- [Extrait choisi]
À l’X au XIXe siècle : de l’art d’écrire à la culture générale
REPÈRES
Absent à la fondation de l’École polytechnique, l’enseignement des humanités s’est rapidement inscrit dans le cursus, dans un contexte marqué par l’affrontement de deux conceptions d’éducation : l’une, « éclairée et utile, tournée vers le monde », entendait former des hommes d’action par des cours directement utiles ; l’autre, classique, façonnait des « hommes de conviction, aptes à commander par l’ascendant d’une parole » grâce à l’acquisition d’une « langue de culture », le latin, les belles-lettres.
L’École polytechnique n’a surtout pas exclu la seconde.
Le cours grammaire et belles-lettres est créé à la rentrée 1804. La proposition a été formulée par le Conseil d’instruction, puis relayée auprès des autorités par le Conseil de perfectionnement qui a présenté le professeur choisi, François Andrieux. Celui-ci lance son enseignement sans qu’une réponse officielle ait été obtenue.
“ Clarté du style et aisance du propos ”

- [Données recueillies]
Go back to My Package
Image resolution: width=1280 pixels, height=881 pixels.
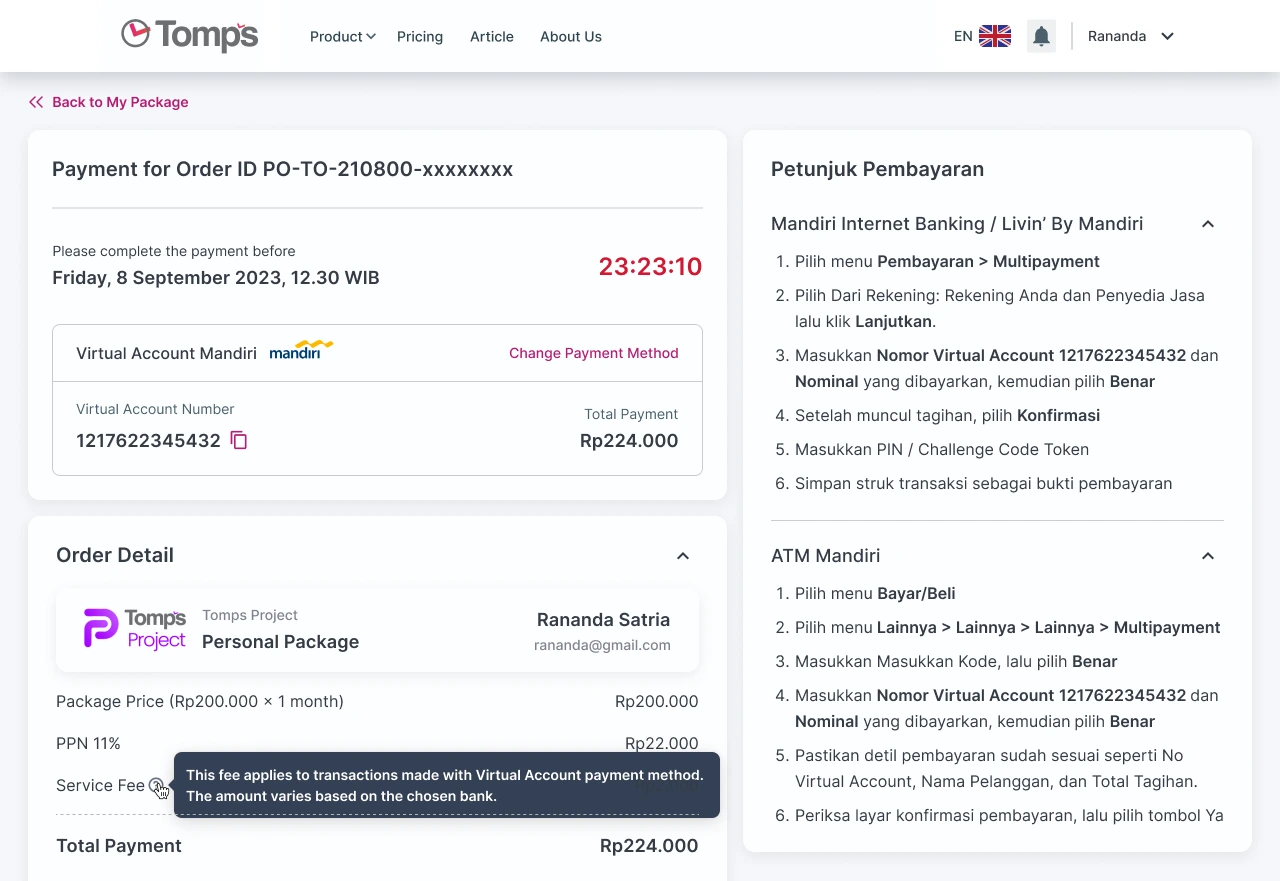[120, 102]
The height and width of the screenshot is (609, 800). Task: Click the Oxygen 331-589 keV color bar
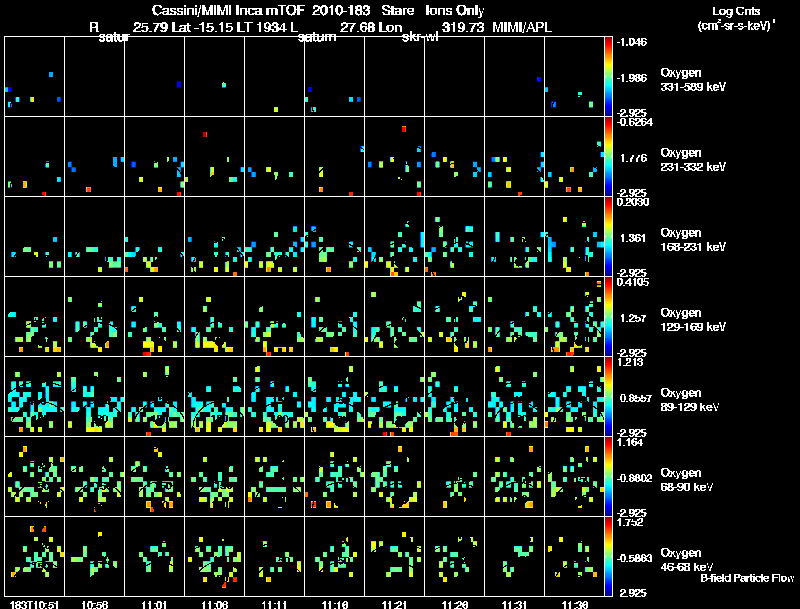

- [Problèmes à résoudre]
[1] D'après l'extrait choisi, quel professeur le Conseil de perfectionnement a-t-il présenté pour le cours de grammaire et belles-lettres ?
[2] Poursuivez l'extrait sur les humanités à l'École polytechnique, à la suite de son dernier intertitre.

- [Réponses aux consignes]
[1] François Andrieux.

[2]
L’argumentation développée par le Conseil, qui lui permet d’obtenir fin février 1806 l’agrément napoléonien, éclaire ses attentes qui s’inscrivent dans un retour en force plus général de l’enseignement des humanités classiques après une éclipse.
Grammaire et belles-lettres
Analyser Cicéron.
L’objectif premier est de « faire connaître aux élèves les règles de la grammaire, le génie de leur langue, les principes de la littérature et les ouvrages classiques qui doivent leur servir de modèle pour former leur style et les mettre en état d’écrire avec méthode, clarté et élégance sur toutes les matières ».
Lisibilité de l’écriture, correction de l’orthographe, clarté du style et aisance du propos, voilà les qualités indispensables à la rédaction de rapports. Pour les acquérir, on en revient à la fréquentation des auteurs classiques, rompant avec l’apprentissage direct préconisé au XVIIIe siècle.
Ces exigences linguistiques sont posées dès le concours d’admission. Une dictée, exercice alors inusité, est introduite en 1801. En 1807, elle cède la place à une version latine, tirée des Offices de Cicéron, accompagnée d’une analyse grammaticale.
En 1817, une composition française y est ajoutée, première épreuve écrite de l’ensemble du concours.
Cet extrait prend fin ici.